Professor Ewan Gillon: Have recent events put you more on edge?

Following the recent terror attacks that have taken place in the UK and the dreadful Grenfell Tower fire tragedy, some of us may be feeling a heightened sense of anxiety about our own safety and that of our loved ones.

This is a perfectly natural response and one which may be lingering due to the intense and detailed media coverage which is hard for many of us to hear.

For many of us, when we hear of such events so close to home we feel anxious and desperate to find out what happened, to help us make better sense of it.

It’s especially hard to deal with if we have a connection to those places, for example if you recently visited or have friends in London where the terrorist attacks happened, or you currently live in a tower block similar to Grenfell Tower. Through trying to understand why and how a horrific event has happened, we can then become obsessed with keeping up-to-date with the news, which can increase our anxiety.

Many of us may be feeling scared to do the things we enjoy such as going to a concert or eating at a restaurant or going on holiday, and some of us may be ‘catastrophising’ which means we are imagining the worst possible scenario may happen out of every situation we find our self in.

This can be very disabling and draining, always thinking the worst may be just around the corner, but the reality is many of us are experiencing this response every day.

There are ways we can limit these thoughts to help us function better and live a more balanced and content life, including:

Keep your routine – we crave routine and structure during times like these; it helps us feel secure, so following your normal routine is the most effective way to try and reduce anxiety.
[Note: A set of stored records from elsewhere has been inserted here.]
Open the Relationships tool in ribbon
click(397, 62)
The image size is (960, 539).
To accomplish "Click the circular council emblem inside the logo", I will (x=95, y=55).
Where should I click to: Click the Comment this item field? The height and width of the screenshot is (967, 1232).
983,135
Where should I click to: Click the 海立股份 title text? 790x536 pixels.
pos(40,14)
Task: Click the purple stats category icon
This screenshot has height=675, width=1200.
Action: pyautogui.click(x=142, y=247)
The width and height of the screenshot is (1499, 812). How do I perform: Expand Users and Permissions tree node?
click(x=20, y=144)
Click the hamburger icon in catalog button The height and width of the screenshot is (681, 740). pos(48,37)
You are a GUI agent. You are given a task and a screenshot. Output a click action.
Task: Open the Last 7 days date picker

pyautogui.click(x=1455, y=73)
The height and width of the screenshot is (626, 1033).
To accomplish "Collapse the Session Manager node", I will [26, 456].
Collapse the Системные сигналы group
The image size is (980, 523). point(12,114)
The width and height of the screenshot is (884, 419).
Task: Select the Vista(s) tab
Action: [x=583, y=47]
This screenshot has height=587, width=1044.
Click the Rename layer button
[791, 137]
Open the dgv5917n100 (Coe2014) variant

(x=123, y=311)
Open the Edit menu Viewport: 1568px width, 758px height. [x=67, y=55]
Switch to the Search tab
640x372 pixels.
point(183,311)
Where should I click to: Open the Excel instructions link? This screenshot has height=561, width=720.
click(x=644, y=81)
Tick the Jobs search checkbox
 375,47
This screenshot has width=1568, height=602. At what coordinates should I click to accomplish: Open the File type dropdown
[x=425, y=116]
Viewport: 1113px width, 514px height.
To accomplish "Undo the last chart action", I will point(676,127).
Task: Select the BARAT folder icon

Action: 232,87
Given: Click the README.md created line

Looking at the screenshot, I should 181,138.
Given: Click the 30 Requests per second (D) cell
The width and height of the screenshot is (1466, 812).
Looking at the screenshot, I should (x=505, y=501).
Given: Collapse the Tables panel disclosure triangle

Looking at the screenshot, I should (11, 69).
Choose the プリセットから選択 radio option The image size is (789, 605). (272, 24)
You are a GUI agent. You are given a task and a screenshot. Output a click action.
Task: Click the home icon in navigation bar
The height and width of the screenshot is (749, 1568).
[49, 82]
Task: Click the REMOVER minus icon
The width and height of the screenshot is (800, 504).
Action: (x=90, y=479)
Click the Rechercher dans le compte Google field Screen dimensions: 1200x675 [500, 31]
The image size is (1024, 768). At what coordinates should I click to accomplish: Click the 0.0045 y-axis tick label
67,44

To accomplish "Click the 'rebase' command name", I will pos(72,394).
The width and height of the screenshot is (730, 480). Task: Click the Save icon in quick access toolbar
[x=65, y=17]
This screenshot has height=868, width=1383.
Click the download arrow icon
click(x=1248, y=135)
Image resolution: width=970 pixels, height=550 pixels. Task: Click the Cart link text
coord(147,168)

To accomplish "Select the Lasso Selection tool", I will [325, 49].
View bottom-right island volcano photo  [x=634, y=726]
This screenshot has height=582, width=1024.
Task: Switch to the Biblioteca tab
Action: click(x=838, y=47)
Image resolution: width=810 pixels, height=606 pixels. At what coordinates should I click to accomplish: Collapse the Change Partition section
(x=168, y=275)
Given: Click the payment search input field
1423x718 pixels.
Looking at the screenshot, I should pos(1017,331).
Think logically – In reality, statistics show the possibility of being caught up in a terrorist attack is extremely low, however some of us will actively avoid perceived ‘risky’ situations way beyond what is really necessary.

And the more anxious we become, the more we may perceive a situation to be more dangerous than it really is, thus the negative thought cycle escalates.

Be aware of your stress levels and take action – the reason we feel this anxiety is because of  uncertainty and a sense of feeling out of control; we go into ‘fight or flight mode’ when we feel threatened and all our senses are in overdrive ready to deal with a situation.

And because we don’t know where or when it could happen or what the outcome will be, our bodies are overloaded with stress hormones, thus creating a heightened anxiety state.

Try and read your stress levels and if they are high take some time aside to help reduce them. This could be a 10-minute meditation routine, simple breathing exercises or even reading a book to escape your inner thoughts for a while.

It’s important to talk to friends and family about your anxieties – you may be surprised at how many are likely to be feeling exactly the same as you.

However, if your anxiety is affecting your daily life to the point where you are struggling it’s important to seek professional help.